In respect of anti-vaxxers, if the legal duty on the university is to put in place “reasonably practicable” steps, do we think it is a better option for university vice-chancellors to put forward other speakers and insist that other speakers put the other side of the argument, or do we just simply say, or allow university vice-chancellors or whoever makes the decisions to say, “Because we don’t like your view, we’re just going to banish you and not allow you to speak”?

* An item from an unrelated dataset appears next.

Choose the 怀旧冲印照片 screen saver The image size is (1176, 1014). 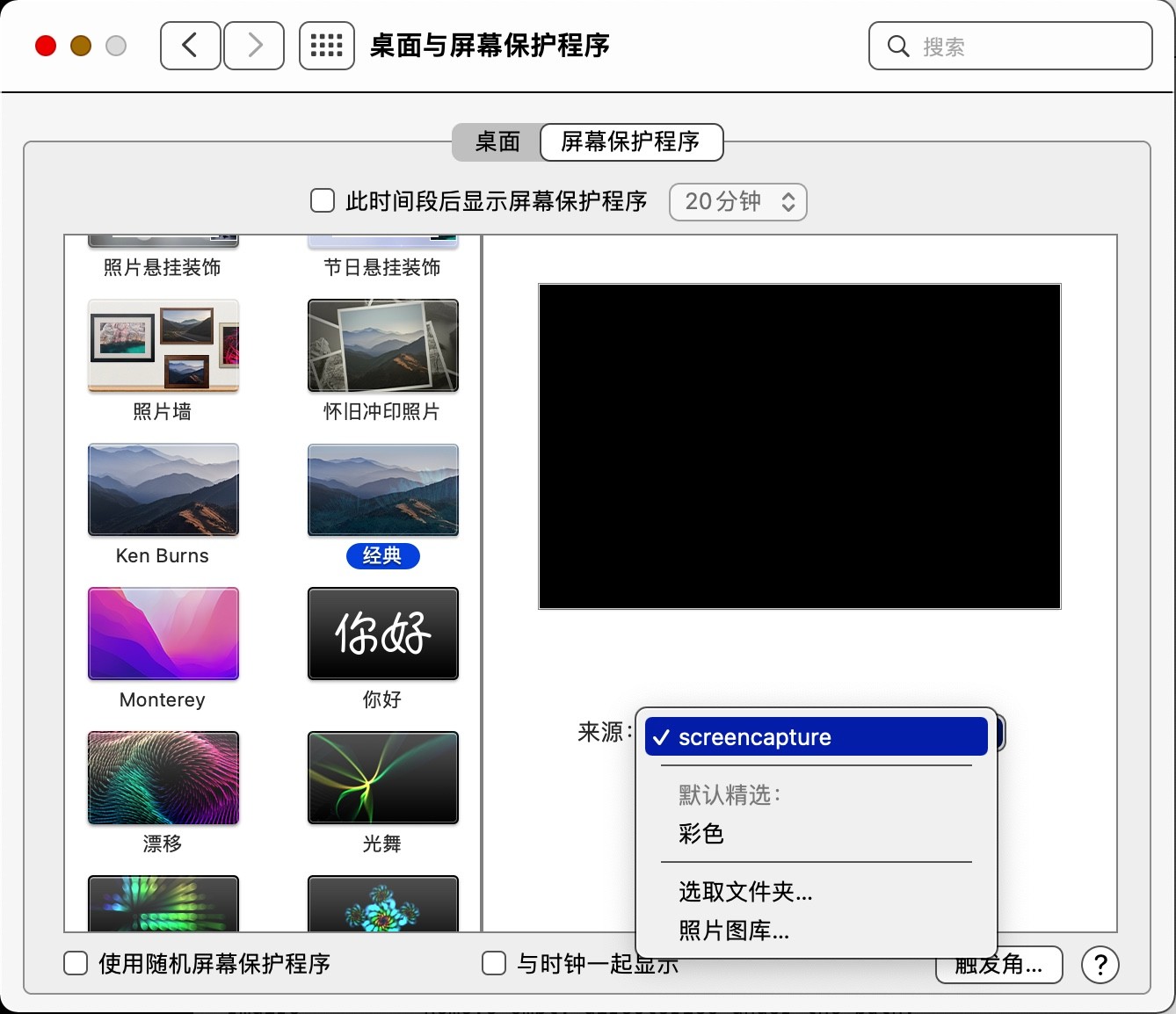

What this debate is really about is the regulation of legal behaviour. The law exists—the Public Order Act, the Equality Act, the Prevent legislation and other legislation—because this House has voted at different times to say that certain behaviour is against the law and that the authorities should act in respect of that. I listened to the powerful speech of the hon. Member for Birmingham, Yardley (Jess Phillips) regarding the appalling incidents of sexual harm on campuses. That is an utter indictment of universities; it is not a reason for us to allow them and have faith in them to regulate. If they cannot regulate in respect of the most serious sexual complaints, why should we have any faith in them to regulate individuals’ ability to practise freedom of speech, which is a basic right? We cannot confuse freedom of speech with other issues. If there are allegations of serious sexual assault, we should ask police why they are not investigating these things.

In Greater Manchester, which is run by the Mayor of Greater Manchester, the charge rate for serious sexual offences is around 1%. Are we seriously arguing that that appalling record of the Mayor of Greater Manchester in respect of serious sexual offences should be taken away and we should concentrate on whether university professors are regulating serious criminal behaviour? It is a ludicrous point of view.

This whole debate comes down to a central fact. I thought that some of the comments from Opposition Members were quite dystopian, saying that we should have a debate about what we as individuals think it is right or wrong to say on a university campus. How utterly ludicrous is that? If we feel that something is not to be said on a university campus—that it is harmful or makes a person feel in fear of their safety—we have section 5 of the Public Order Act 1986, which makes it an offence to cause somebody “harassment, alarm or distress”. That is all that is required to prove an offence under that Act.

It is for the law to sanction people’s behaviour, not individuals and certainly not institutions that are the beneficiaries of taxpayers’ money. This is a good Bill, it is a manifesto commitment and it is a commitment to free speech that we should all celebrate and support.